The contents of U-labels are encoded in the up to 59 ASCII characters (see 2.3.2.1)
output by the Punycode algorithm in their corresponding A-labels. The Punycode
decoder (https://tools.ietf.org/html/rfc3492#section-6.2) consumes at least one
of those ASCII characters for each code point inserted into the U-label. An U-label,
thus, can contain at the most 59 Unicode code points.

Since U-labels are defined (in 2.3.2.1) to be expressed in a standard Unicode Encoding
Form, and UTF-32, UTF-16 and UTF-8 (as revised by RFC3629) all can encode a code
point in at most 4 octets, 236 octets is an upper bound for an U-label's length.

I think it should be possible to derive a tighter bound, but its rationale would likely be
less straighforward.

I imagine the number 252 was originally derived by multiplying 63, the maximum
length of an A-label (including the "xn--" prefix), by 4, the maximum number of
octets needed to represent a code point.

Errata ID: 4823
Status: Held for Document Update
Type: Technical
Publication Format(s) : TEXT

Reported By: Juan Altmayer Pizzorno
Date Reported: 2016-05-17
Held for Document Update by: Alexey Melnikov
Date Held: 2016-10-07

Section 2.3.2.1 says:

expansion of the A-label form to a U-label may produce strings that are
much longer than the normal 63 octet DNS limit (potentially up to 252
characters)

It should say:

expansion of the A-label form to a U-label may produce strings that are
much longer than the normal 63 octet DNS limit (potentially up to 59
Unicode code points or 236 octets)

Notes:

The contents of U-labels are encoded in the up to 59 ASCII characters (see 2.3.2.1 itself)
output by the Punycode algorithm in their corresponding A-labels. The Punycode
decoder (https://tools.ietf.org/html/rfc3492#section-6.2) consumes at least one
of those ASCII characters for each code point inserted into the U-label. An U-label,
thus, can contain at the most 59 Unicode code points.

Since U-labels are defined (in 2.3.2.1) to be expressed in a standard Unicode Encoding
Form, and UTF-32, UTF-16 and UTF-8 (as revised by RFC3629) all can encode a code
point in at most 4 octets, 236 octets is an upper bound for an U-label's length.
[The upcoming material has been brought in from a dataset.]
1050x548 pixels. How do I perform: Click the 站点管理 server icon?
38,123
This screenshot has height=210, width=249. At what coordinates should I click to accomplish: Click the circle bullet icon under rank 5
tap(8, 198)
I think it should be possible to derive a tighter bound, but its rationale would likely be
less straighforward.

I imagine the number 252 was originally derived by multiplying 63, the maximum
length of an A-label (including the "xn--" prefix), by 4, the maximum number of
octets needed to represent a code point.

Errata ID: 5484
Status: Held for Document Update
Type: Editorial
Publication Format(s) : TEXT

Reported By: Peter Occil
Date Reported: 2018-08-28
Held for Document Update by: Murray Kucherawy
Date Held: 2023-01-04

Section 2.3.2.1 says:

   For IDNA-aware applications, the three types of valid labels are
   "A-labels", "U-labels", and "NR-LDH labels", each of which is defined
   below.

It should say:

   For IDNA-aware applications, the three types of valid labels are
   "A-labels", "U-labels", and "NR-LDH labels", each of which is defined
   below and in section 2.3.1.

Notes:

The term NR-LDH label is actually defined in section 2.3.1, not later in this section.
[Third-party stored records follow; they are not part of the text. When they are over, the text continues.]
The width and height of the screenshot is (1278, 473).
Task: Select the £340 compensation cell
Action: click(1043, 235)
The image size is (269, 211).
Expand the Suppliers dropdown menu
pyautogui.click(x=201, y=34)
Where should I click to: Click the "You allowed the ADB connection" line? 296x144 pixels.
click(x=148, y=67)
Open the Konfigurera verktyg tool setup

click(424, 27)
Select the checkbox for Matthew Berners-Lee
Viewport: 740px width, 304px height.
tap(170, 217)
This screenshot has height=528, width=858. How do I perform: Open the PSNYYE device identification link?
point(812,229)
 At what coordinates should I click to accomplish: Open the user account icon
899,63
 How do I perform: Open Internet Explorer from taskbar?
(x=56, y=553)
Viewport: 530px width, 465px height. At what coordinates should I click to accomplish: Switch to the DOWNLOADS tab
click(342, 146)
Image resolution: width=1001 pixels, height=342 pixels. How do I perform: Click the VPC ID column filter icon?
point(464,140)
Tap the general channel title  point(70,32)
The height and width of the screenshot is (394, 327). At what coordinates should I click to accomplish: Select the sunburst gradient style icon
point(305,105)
[Note from the document author: In reality, at least from the author's perspective, "NR-LDH label" is defined in the section of that name, i.e., 2.3.2.2, which is "below" 2.3.2.1. Whether 2.3.1 also "defines" it or supplements that definition (or if 2.3.2.1 supplements what 2.3.1 has to say) is a matter for debate, but it is clear that the text cited would benefit from a reference to 2.3.1.]